When looking to add aromas to your beers, are you more prone to add the aroma hops at the end of your boil, or do you prefer dry hopping, or will you do both types of hopping on a single batch of beer?
It all depends on the beer that I'm brewing. Some beers might need no aroma hops. Some might require an addition just before the end of the boil, but not a dry hop. Some really require that hoppy aroma.
But I suppose, that if I am planning on dry hopping ahead of time, then I will always use a late aroma hop addition.
I just don't see the argument for dry hopping...I've only made a few batches, and have had wonderful success with just adding the hops for the last 2-5 minutes of the boil.
Is there any reason to fix something that ain't broken?
I just don't see the argument for dry hopping...I've only made a few batches, and have had wonderful success with just adding the hops for the last 2-5 minutes of the boil.
Is there any reason to fix something that ain't broken?
If you're happy, then there's no reason to change it.
I'm a huge dryhop fan, as I find that it provides more intense hop flavor than hops in the boil (or even flame out/whirlpool hops) do. I love IPAs and APAs with tons of hops, though. If I made English style ales or German lagers, I'd never dry hop. It's really about the style you're making and what the beer needs to bring out the characteristics it should have.
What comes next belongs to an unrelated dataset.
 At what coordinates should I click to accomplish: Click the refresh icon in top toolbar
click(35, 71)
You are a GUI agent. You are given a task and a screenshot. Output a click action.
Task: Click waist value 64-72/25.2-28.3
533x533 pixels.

While I agree you shouldn't try to fix something that isn't broken, if you haven't tried dry hopping, then you may not know what you're missing.
Next time you brew a pale ale or an IPA try splitting the batch and dry hop one with the same hops you used as the late addition and leave the other alone. Do a side by side when they're done and decide which you prefer.
Just adding at flameout or a couple of minutes left adds plenty of hops aroma and flavor.
But for American IPAS and above, Dry Hop adds more on top of that! I'd even do it an American Pale cause it's awesome! Hell, I've even done it for a stout!